Pistachio Cake Pops

Pistachio cake is an unexpected dessert that will surely make your taste buds tingle! The only way to make this sweet treat better is by serving it on a stick.


When I got married, I asked my husband’s Aunt Mae for her Pistachio cake recipe, and let me tell you, it's been the gift that keeps on giving. It’s absolutely scrumptious!

For this Family Reunion, I decided to alter it slightly into a cake pop recipe and these are sure to please your family, too.
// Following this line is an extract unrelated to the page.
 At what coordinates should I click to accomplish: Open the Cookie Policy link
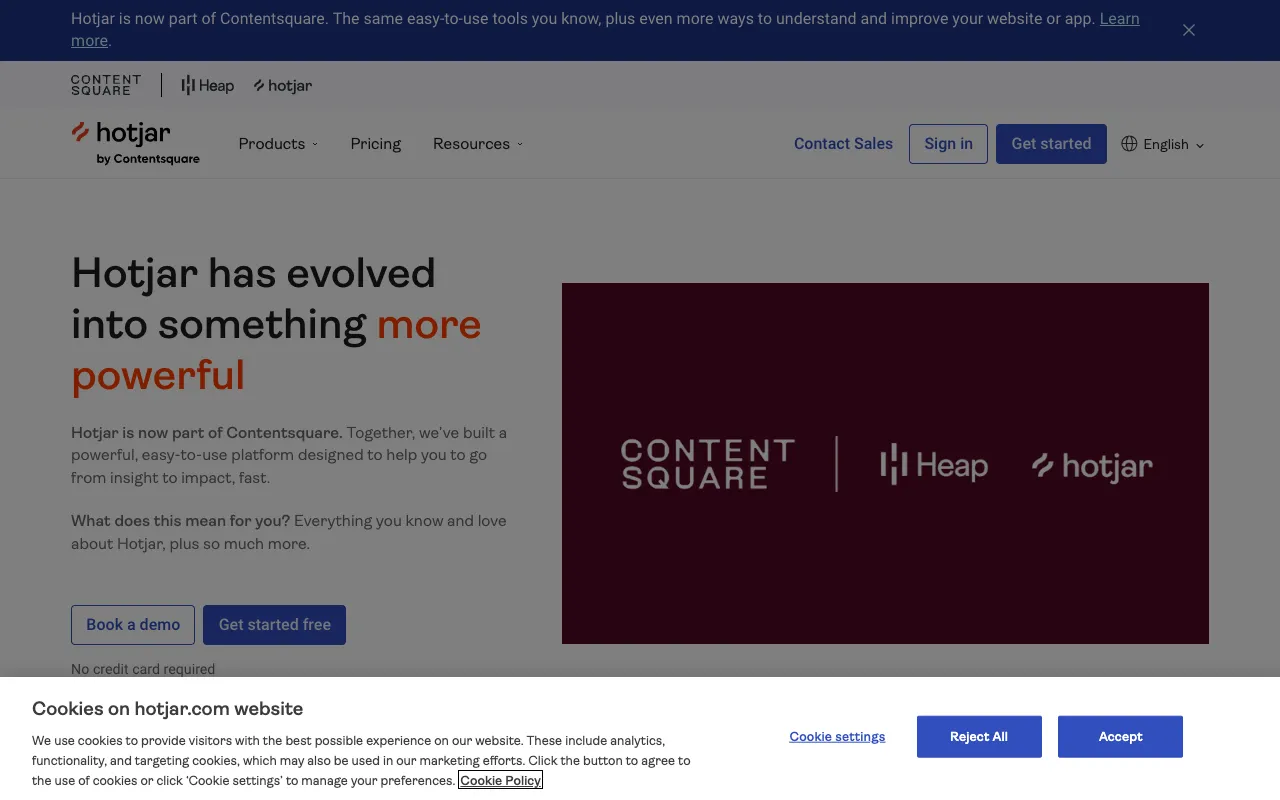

I always love to say that everything tastes better on a stick, but just when I think this recipe couldn’t get better, it did. Next time you’re looking for a new cake recipe, try this. Your guests will love it!

Ingredients
  • 1 box white cake mix
  • 5 eggs
  • 1/2 cup water
  • 1/2 cup milk
  • 1/2 cup vegetable oil
  • 3 boxes Instant Pistachio Pudding Mix
  • 1 pint heavy whipping cream
  • 2 packages Wilton’s candy melts (color of your choice)
  • Lollipop Sticks
Directions

Preheat oven to 350 degrees.

For the cake, mix cake mix, eggs, water, milk, and oil on medium speed until smooth. Slowly add 2 boxes of pudding mix until smooth. Pour into 2 9-in round cake pans and bake for approximately 25-30 minutes until toothpick comes clean from the center. Set aside and cool completely.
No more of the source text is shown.